The EUTC bring the sixteenth century to life with ardor on the stage at Bedlam in their production of Liz Lochhead’s Mary Queen of Scots Got Her Head Chopped Off. Fiercely energetic and impressively immersive, this play retrieves the story of Mary Queen of Scots and her cousin, Elizabeth I, illuminating one of the most notorious power struggles in history.
The first act is characterised by the easy laughter and pure fun, with comedy that combines elements of slapstick and light-hearted humour with a clever and refined wit. Kirsten Millar’s Corbie, the omnipresent narrator, dominates the stage, commandeering Lochhead’s script in an impressive and authentic display of Scots. She holds the audience in the palm of her hand until the very end.

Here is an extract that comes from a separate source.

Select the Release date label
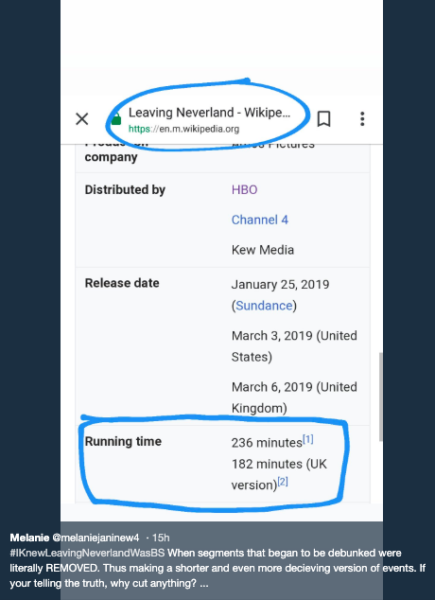This screenshot has width=435, height=600. [x=122, y=283]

The play intertwines politics, love, religion, family and betrayal into a neat but forceful exploration of England and Scotland and the divisive politics that once (and arguably still do) define their relationship. In this re-telling of Britain’s volatile past, the political becomes intensely personal as the audience bears witness to the construction and shattering of relationships. The presence of betrayal casts a dark shadow across the play that refuses to be ignored. Each actor visibly carries this weight upon their performance with an unwavering sense of urgency.
Eilidh Northridge and Megan Lambie’s opposing forces as Mary and Elizabeth complement each other perfectly. They manage to seamlessly slip from their roles as Queens into the other’s maidservant, achieving a smooth fluidity in a task that could easily have created a fragmented performance. Northridge accomplishes a perfect equilibrium between elegance and force in her performance as Mary, managing to create a character that is both familiar and formidable.

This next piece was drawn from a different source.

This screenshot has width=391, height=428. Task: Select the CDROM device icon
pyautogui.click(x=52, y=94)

“Mary Queen of Scots got her head chopped off, Mary Queen of Scots got her head chopped off”. The childhood rhyme transforms into a menacing chant, lead by Harrison Macneil’s vitriolic stage presence in his portrayal of reformer John Knox. In both voice and movement he holds a vehement dominance on stage, bringing an intense palpability to the hatred portrayed by his character. His words are left to echo throughout the play’s entirety, contributing to the darker element that is always just beneath the surface of the light hearted humour and fun.
The second hour is shrouded in a darker, more sinister shadow of the play’s inevitable ending. This is visible in both the actors themselves as well as the sophisticated use of lighting that darkens the stage in parallel with the crumbling structures of trust and peace in Britain. The scene of beheading lets itself down slightly in its anti-climactic nature; under the darkness of the stage lights one almost misses it. However, the image of the blood being clinically scrubbed from the stage achieves the darkly violent effect expected from this scene.
Delicately balanced humour and solemnity combine to form a fascinating and compelling piece of theatre in Mary Queen of Scots Got Her Head Chopped Off. It is a play about division that continually oscillates between antitheses, setting up a uniquely versatile drama that strikes sharply and leaves an indelible mark on the audience.